かつては決して豊かな村ではなかったんですね。
昔は林業で猟などで細々と生計を立てていた人が多かったそうです。
もともと毛皮の村でした。
川上犬という犬種が有名です。
この犬を使って狩りをしていたんですね。
川上犬は狼の血を引く犬でかっこいいんですよ。
余談ですが、川上村(この地域だけか不明)には面白い方言があります。
「勝手にいってろ」という表現があるのですが、何だかわかりますか?
これ「すいません」という意味なんだそうです。
反対の意味のように聞こえておかしいですね。
さて、川上村では1950年ごろからレタスの栽培を始めるようになりました。
収穫期は大変で、以前は全国各地の学生アルバイトを募集して労働力需要を補っていたようです。

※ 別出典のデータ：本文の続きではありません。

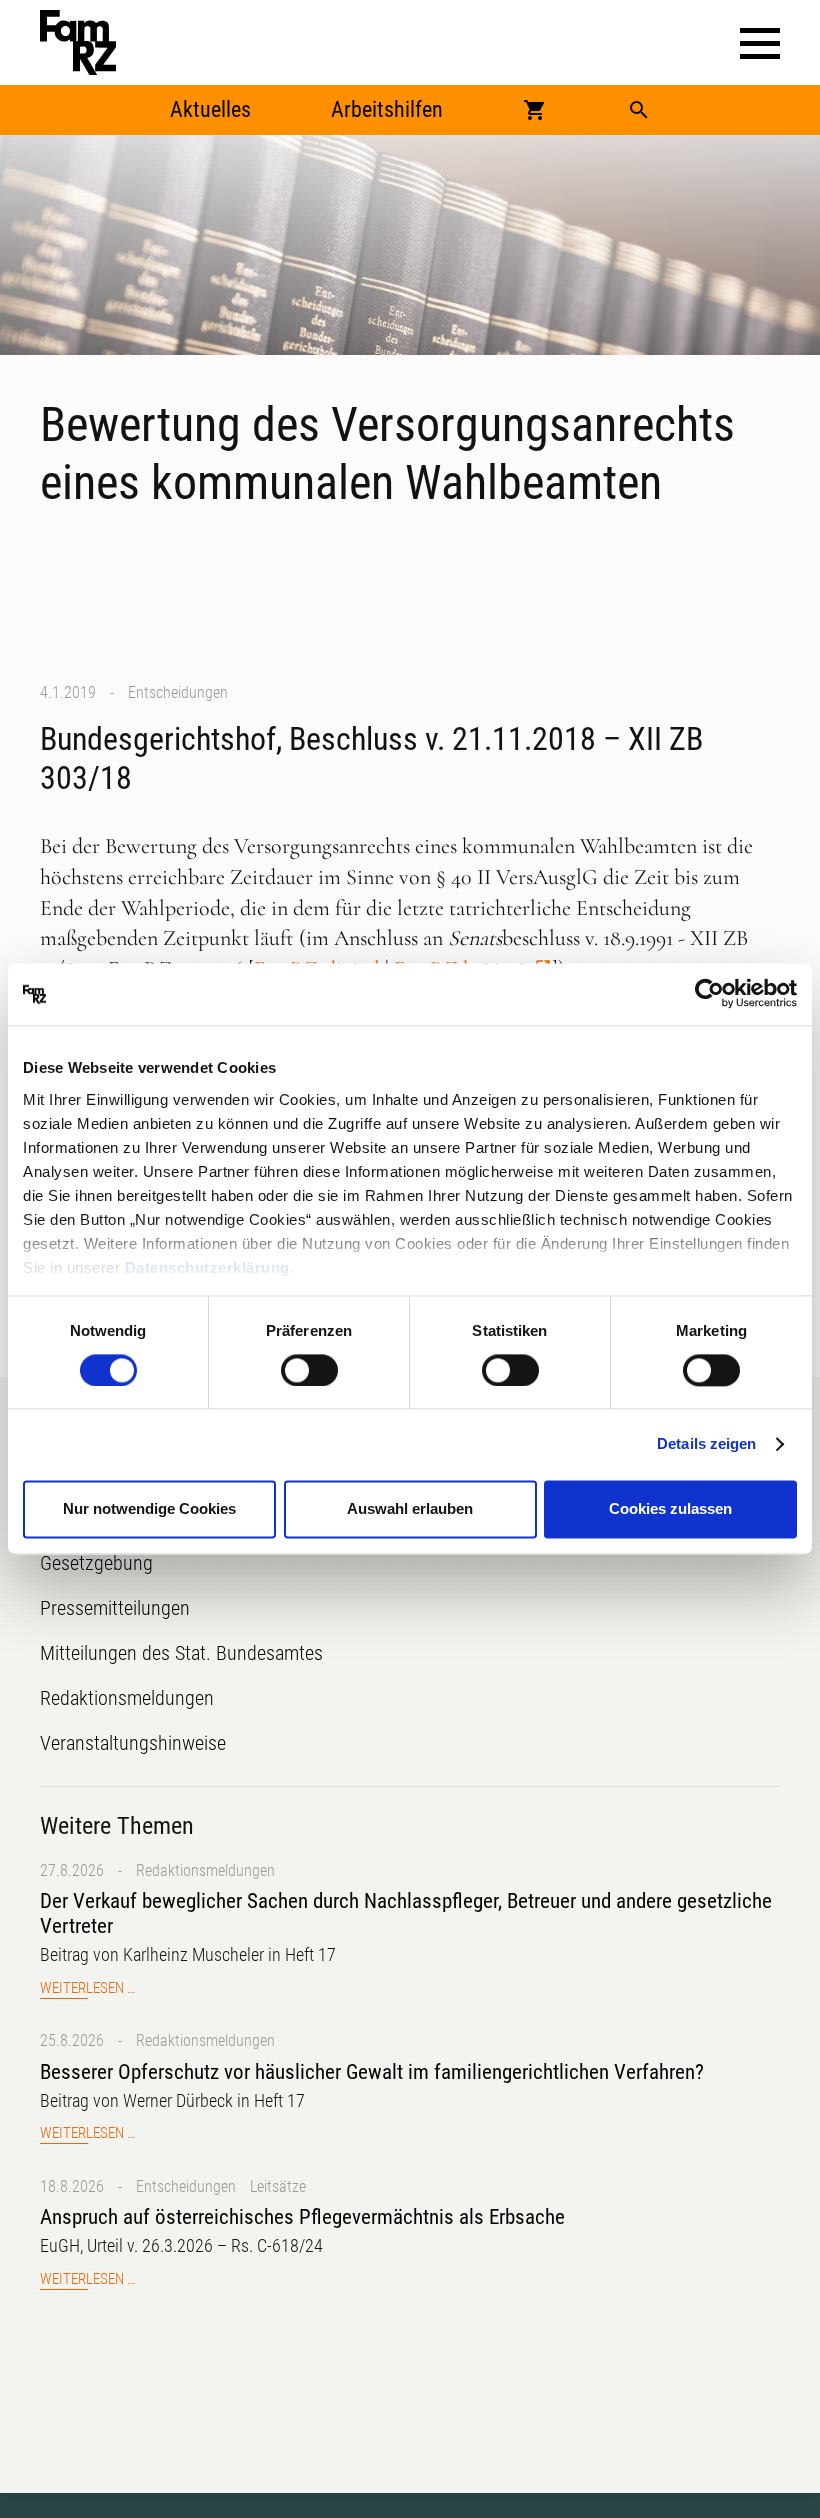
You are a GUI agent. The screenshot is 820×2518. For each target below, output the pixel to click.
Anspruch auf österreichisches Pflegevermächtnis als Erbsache (302, 2217)
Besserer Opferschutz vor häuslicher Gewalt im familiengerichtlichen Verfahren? (372, 2072)
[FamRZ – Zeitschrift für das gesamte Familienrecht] (78, 42)
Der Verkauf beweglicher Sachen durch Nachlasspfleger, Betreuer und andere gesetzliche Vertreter (406, 1913)
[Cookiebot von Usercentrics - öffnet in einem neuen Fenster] (709, 994)
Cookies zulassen (670, 1509)
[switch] (309, 1370)
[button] (760, 43)
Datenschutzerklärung (207, 1267)
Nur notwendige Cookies (149, 1509)
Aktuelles (210, 109)
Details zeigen (706, 1443)
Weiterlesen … (87, 1988)
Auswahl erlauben (410, 1509)
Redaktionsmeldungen (205, 1870)
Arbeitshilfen (387, 109)
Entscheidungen (178, 692)
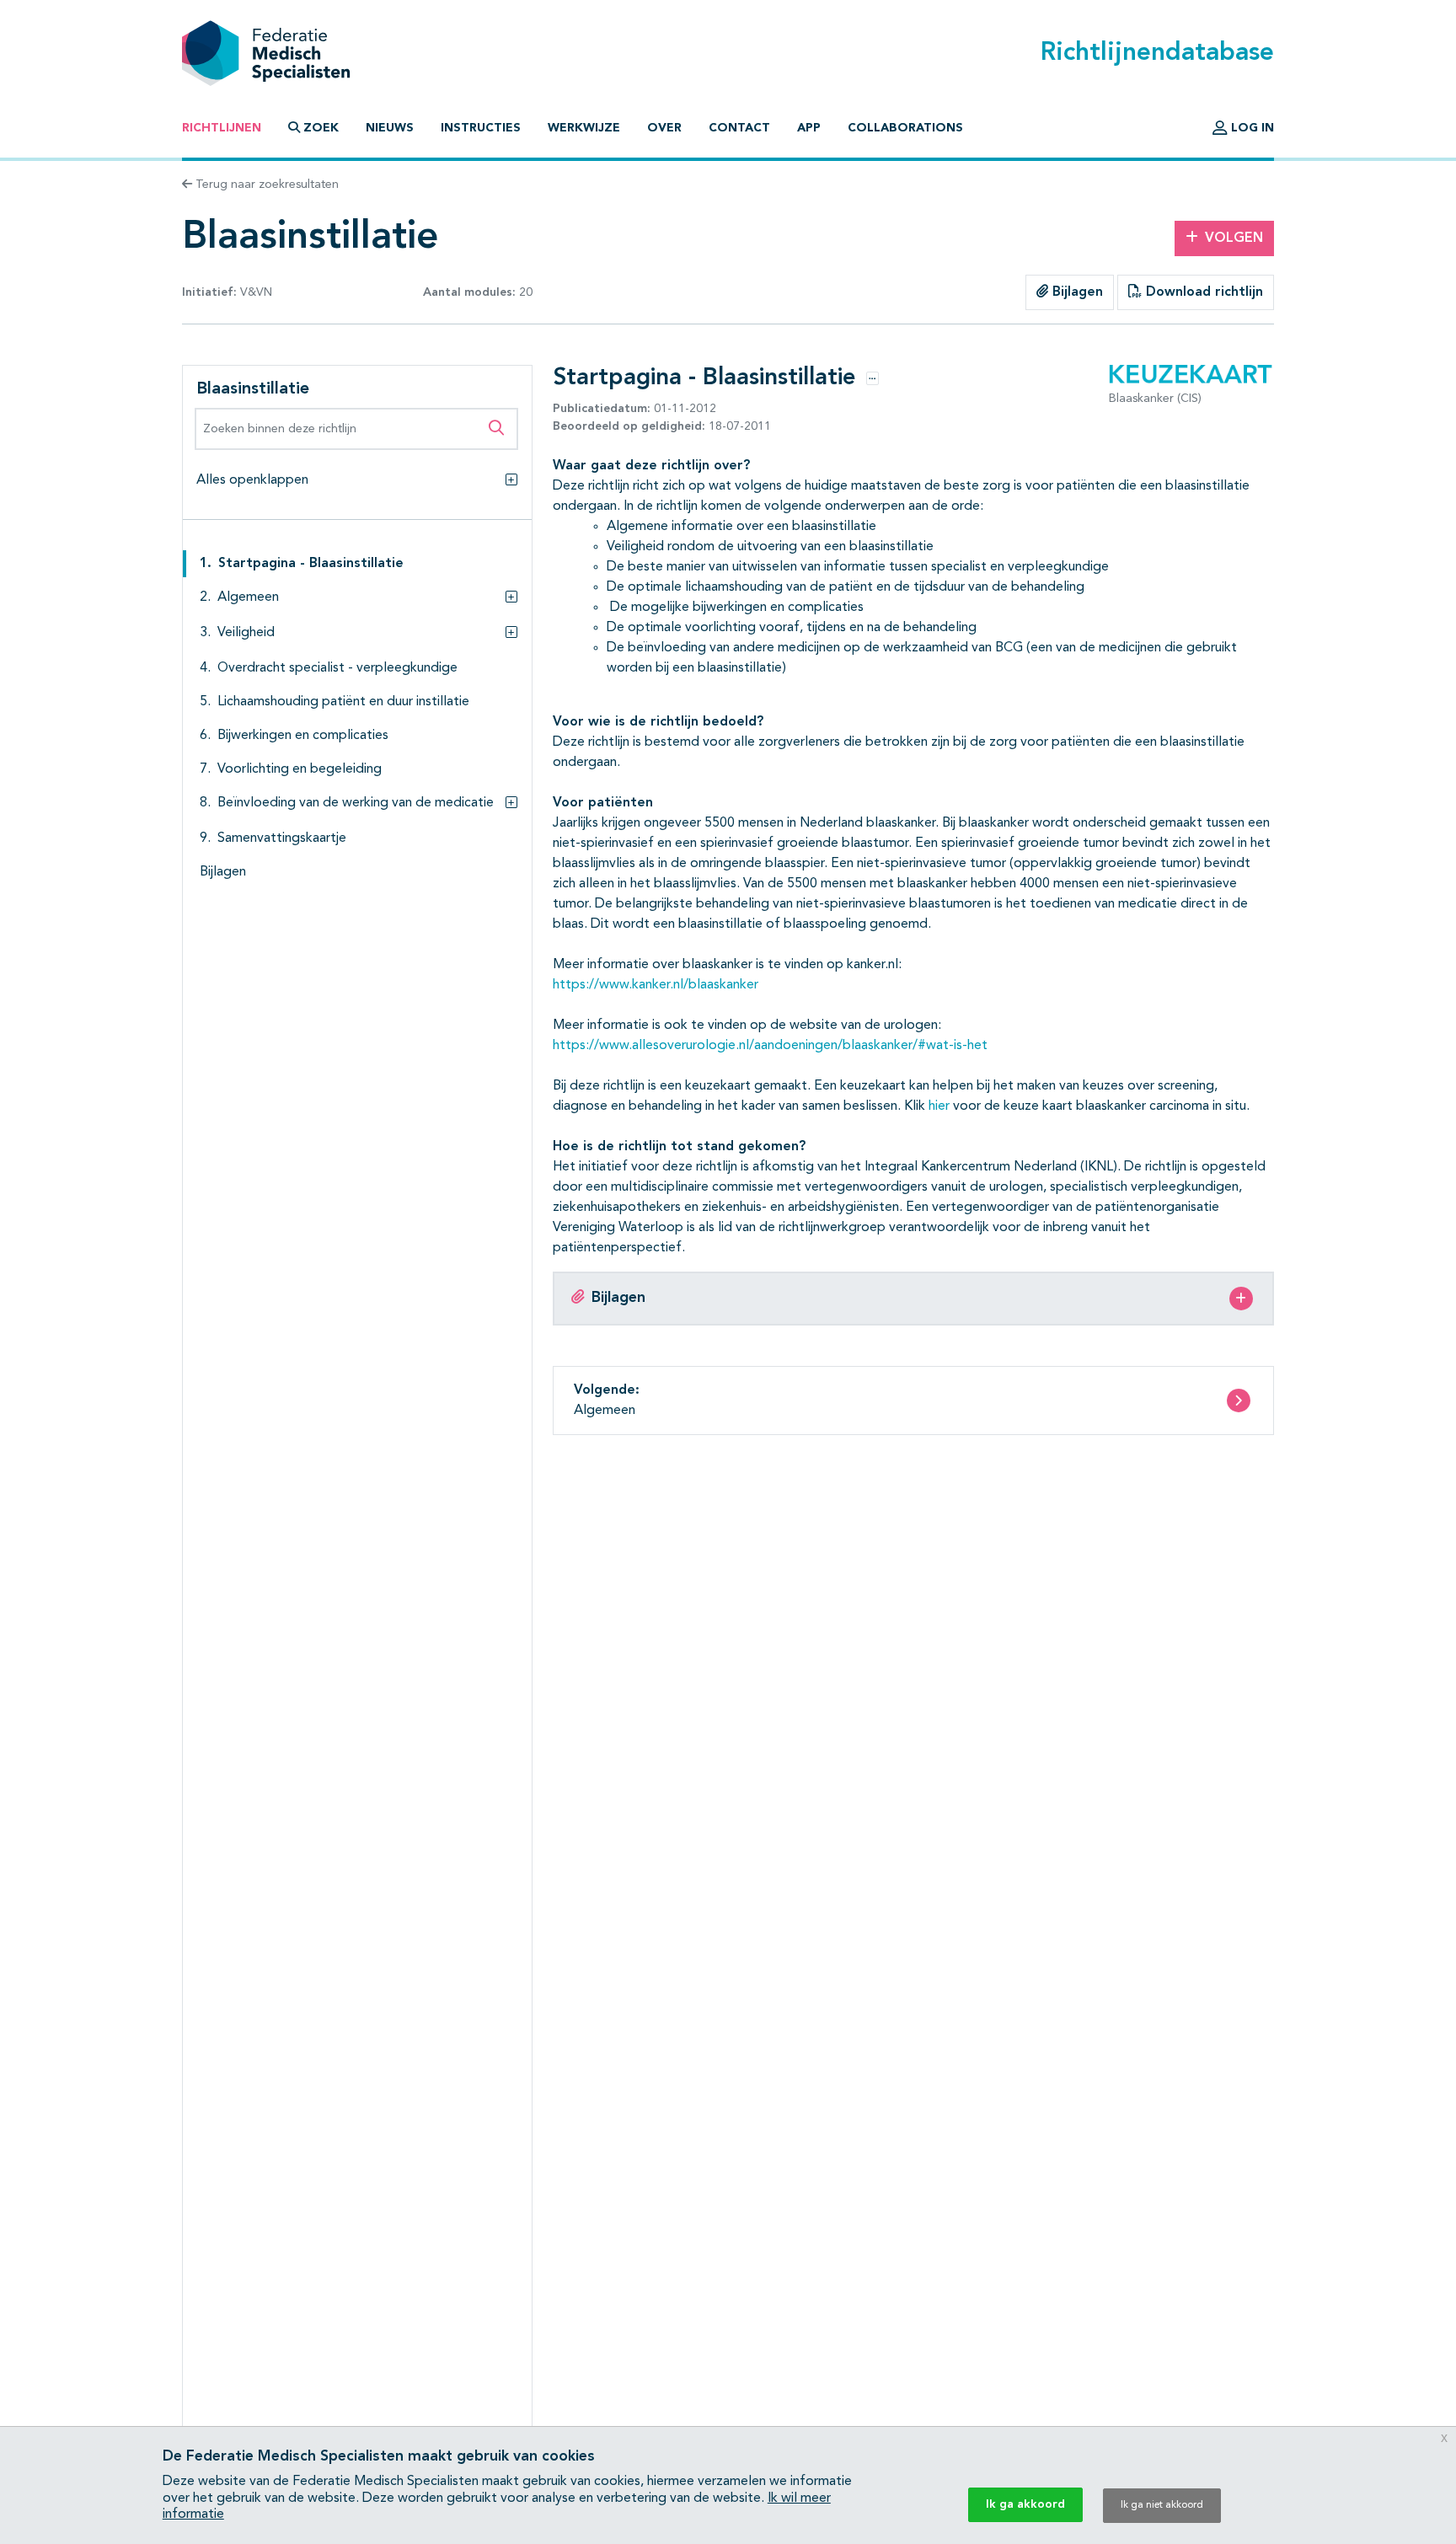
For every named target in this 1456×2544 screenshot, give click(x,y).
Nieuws (390, 128)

最近は外国人研修制度を利用した中国人など外国人も受け入れているとか。
川上村は、全国に比べて20~30代の人口の割合が非常に多いのが特徴です。
出生率はなんと1.83人。
この数値は、県別トップ沖縄県の1.75人を上回っています。
ちなみに全国平均の1.34人です。
このような村に生まれ変わらせたのが、村長「藤原忠彦」さんだと言われています。
農家の次男として生まれた藤原忠彦さんは決してエリートではありません。
若者時代は遊び暮れてていました。
1961年、村役場のトラクター運転手として臨時職員に採用されたことが転機になりました。
藤原さんが44歳になった時、企画課長に昇進。
当時は村は過疎化が問題となっており、民営路線バスも赤字。
そこで村営バスを村営化するなど改革に乗り出します。
もっとも大きい功績は農業の情報化。
市場ニーズにタイムリーに応えていくということですね。
そこで、正確な気象情報があれば、的確な農作業が可能と考えました。
例えば価格が高いときにタイムリーに出荷できれば儲かるということです。
1987年には村の全世帯にケーブルが敷かれました。
この翌年から村独自の情報提供を着手します。
村内3カ所に設置した気象観測ロボットからデータを収集。
地区単位で最高最低気温や降水量の情報を提供するようになりました。
こうした功績が評価され、1988年に村長になりました。
なんと無投票だったそうです。
ここからはグローバル交流にも着手します。
カリフォルニア州で農業の盛んなワトソンビル市と姉妹都市提携を結びました。
人材の育成も大事だと考えたということです。
こうなると、他地域の人にとっても魅力的に映るわけで、
どんどん人も集まってくるわけですね。
全国で農業就業人口の高齢化が叫ばれる昨今ですが、
取り組む意識さえ違ってくれば、こうも結果が違ってくるのです。
こう考えると、不景気って何なのかと考えさせられます。
みんなが不景気を社会のせいにしてないでしょうか?
自らは動かず、みんながみんな責任のなすり合いをしているから、
いつまで経っても脱出できないのではないでしょうか?
本当に大事なことに気づけば、変革していくことはそう難しくないことのように思えます。